Here, the user is looking for a specific cuisine and dish. Weighted RRF emphasizes cuisine and menu matching while still allowing proximity to play a secondary role.
{
"retriever": {
"rrf": {
"retrievers": [
{
"retriever": {
"standard": {
"query": {
"match": {
"cuisine_type": "Italian"
}
}
}
},
"weight": 0.4
},
{
"retriever": {
"standard": {
"query": {
"match": {
"menu_items": "cacio e pepe"
}
}
}
},
"weight": 0.6
}
]
}
}
}这种加权提升了明确提到菜品和菜系的餐厅,即使它们稍微远一些。
This weighting boosts restaurants that explicitly mention the dish and cuisine, even if they're slightly farther away.
场景 3: "高评分意大利餐厅" - 质量和菜系导向搜索
Scenario 3: "Highly reviewed Italian restaurants" - Quality and cuisine-focused search
当质量是优先考虑的因素时,评分起着最重要的作用。加权 RRF 允许评分阈值指导排名,同时保持菜系类型作为辅助因素。

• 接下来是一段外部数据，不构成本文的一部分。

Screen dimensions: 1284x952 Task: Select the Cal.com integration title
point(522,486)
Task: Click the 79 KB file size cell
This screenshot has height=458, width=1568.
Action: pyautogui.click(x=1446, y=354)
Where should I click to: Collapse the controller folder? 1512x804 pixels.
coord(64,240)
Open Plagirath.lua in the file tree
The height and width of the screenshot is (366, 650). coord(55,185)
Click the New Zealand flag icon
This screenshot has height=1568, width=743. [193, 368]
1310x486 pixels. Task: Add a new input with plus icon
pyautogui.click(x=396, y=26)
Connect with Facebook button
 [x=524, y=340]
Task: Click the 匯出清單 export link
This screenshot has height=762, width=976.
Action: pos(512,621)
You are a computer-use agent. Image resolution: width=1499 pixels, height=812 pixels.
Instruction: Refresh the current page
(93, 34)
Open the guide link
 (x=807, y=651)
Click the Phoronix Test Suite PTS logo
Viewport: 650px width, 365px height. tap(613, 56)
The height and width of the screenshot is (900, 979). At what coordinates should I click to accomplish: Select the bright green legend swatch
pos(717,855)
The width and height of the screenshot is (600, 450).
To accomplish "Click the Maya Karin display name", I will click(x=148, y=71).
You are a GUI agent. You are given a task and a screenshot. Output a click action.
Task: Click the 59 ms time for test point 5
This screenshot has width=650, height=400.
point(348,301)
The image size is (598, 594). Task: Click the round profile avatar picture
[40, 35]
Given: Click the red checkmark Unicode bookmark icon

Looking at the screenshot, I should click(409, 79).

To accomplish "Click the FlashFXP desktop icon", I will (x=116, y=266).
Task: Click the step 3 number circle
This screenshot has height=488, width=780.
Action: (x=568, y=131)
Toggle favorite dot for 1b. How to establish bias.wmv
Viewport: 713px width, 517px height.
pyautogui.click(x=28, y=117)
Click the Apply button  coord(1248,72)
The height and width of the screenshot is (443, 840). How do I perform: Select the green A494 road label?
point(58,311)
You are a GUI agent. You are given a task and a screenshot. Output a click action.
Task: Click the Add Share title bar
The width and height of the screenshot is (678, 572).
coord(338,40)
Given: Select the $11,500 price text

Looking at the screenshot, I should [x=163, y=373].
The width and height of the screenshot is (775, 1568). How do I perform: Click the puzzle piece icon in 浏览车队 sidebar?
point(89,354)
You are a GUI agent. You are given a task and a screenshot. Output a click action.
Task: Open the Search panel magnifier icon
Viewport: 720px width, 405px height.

When quality is the priority, ratings carry the most weight. Weighted RRF allows rating thresholds to guide ranking while keeping cuisine type as a supporting factor.
{
"retriever": {
"rrf": {
"retrievers": [
{
"retriever": {
"standard": {
"query": {
"range": {
"rating": {"gte": 4.5}
}
}
}
},
"weight": 0.7
},
{
"retriever": {
"standard": {
"query": {
"match": {
"cuisine_type": "Italian"
}
}
}
},
"weight": 0.3
}
]
}
}
}这种加权提升了高评分的意大利餐厅,保持菜系相关性,同时让评分起主导作用。
This weighting elevates highly rated Italian restaurants, keeping cuisine relevant while letting ratings lead.
RRF 支持的功能
RRF Supported Features
RRF 检索器支持:
- 聚合 (aggregations)
- 分页 (from)
- 建议器 (suggesters)
- 高亮 (highlighting)
- 折叠 (collapse)
- 性能分析 (profiling)
The rrf retriever supports:
- aggregations
- from
- suggesters
- highlighting
- collapse
- profiling
RRF 检索器目前不支持:
- 滚动 (scroll)
- 排序 (sort)
- 重排序 (rescore)
The rrf retriever does not currently support:
- scroll
- sort
- rescore
RRF 完整示例
Complete RRF Example
我们首先为索引创建映射,其中包含文本字段、向量字段和整数字段,并索引几个文档:
We begin by creating a mapping for an index with a text field, a vector field, and an integer field along with indexing several documents:
PUT example-index
{
"mappings": {
"properties": {
"text" : {
"type" : "text"
},
"vector": {
"type": "dense_vector",
"dims": 1,
"index": true,
"similarity": "l2_norm",
"index_options": {
"type": "hnsw"
}
},
"integer" : {
"type" : "integer"
}
}
}
}PUT example-index/_doc/1
{
"text" : "rrf",
"vector" : [5],
"integer": 1
}PUT example-index/_doc/2
{
"text" : "rrf rrf",
"vector" : [4],
"integer": 2
}PUT example-index/_doc/3
{
"text" : "rrf rrf rrf",
"vector" : [3],
"integer": 1
}PUT example-index/_doc/4
{
"text" : "rrf rrf rrf rrf",
"integer": 2
}PUT example-index/_doc/5
{
"vector" : [0],
"integer": 1
}POST example-index/_refresh现在我们执行一个使用 RRF 检索器的搜索,其中包含指定 BM25 查询的标准检索器、指定 kNN 搜索的 knn 检索器以及术语聚合:
Now we execute a search using an rrf retriever with a standard retriever specifying a BM25 query, a knn retriever specifying a kNN search, and a terms aggregation:
GET example-index/_search
{
"retriever": {
"rrf": {
"retrievers": [
{
"standard": {
"query": {
"term": {
"text": "rrf"
}
}
}
},
{
"knn": {
"field": "vector",
"query_vector": [3],
"k": 5,
"num_candidates": 5
}
}
],
"rank_window_size": 5,
"rank_constant": 1
}
},
"size": 3,
"aggs": {
"int_count": {
"terms": {
"field": "integer"
}
}
}
}RRF 在混合检索中的应用
RRF in Hybrid Retrieval
RRF 在混合检索场景中特别有用,它可以将基于关键词的检索(如 BM25)与基于向量的检索(如语义搜索)结合起来:
RRF is particularly useful in hybrid retrieval scenarios, combining keyword-based retrieval (such as BM25) with vector-based retrieval (such as semantic search):
-
传统搜索 vs 语义搜索: 将传统的 BM25 关键词匹配与现代的向量语义搜索相结合
-
稀疏 vs 密集向量: 组合稀疏向量(如 ELSER)和密集向量检索
-
多模态检索: 结合文本、图像等多种检索方式的结果
-
Traditional search vs semantic search: Combining traditional BM25 keyword matching with modern vector semantic search
-
Sparse vs dense vectors: Combining sparse vector (such as ELSER) and dense vector retrieval
-
Multimodal retrieval: Combining results from text, image, and other retrieval methods
总结
Conclusion
Reciprocal Rank Fusion (RRF) 是一种强大的技术,用于组合来自多个检索器的结果,无需复杂的权重调整。通过加权 RRF,您可以进一步微调不同检索器的影响,为特定的搜索场景创建更精确的结果。
Reciprocal Rank Fusion (RRF) is a powerful technique for combining results from multiple retrievers without complex weight tuning. With weighted RRF, you can further fine-tune the influence of different retrievers to create more precise results for specific search scenarios.
RRF 消除了找出适当权重的需要,使用线性组合,并且已被证明比单独使用任一查询提供更好的相关性。
RRF eliminates the need to figure out what the appropriate weighting is using linear combination, and is also shown to give improved relevance over either query individually.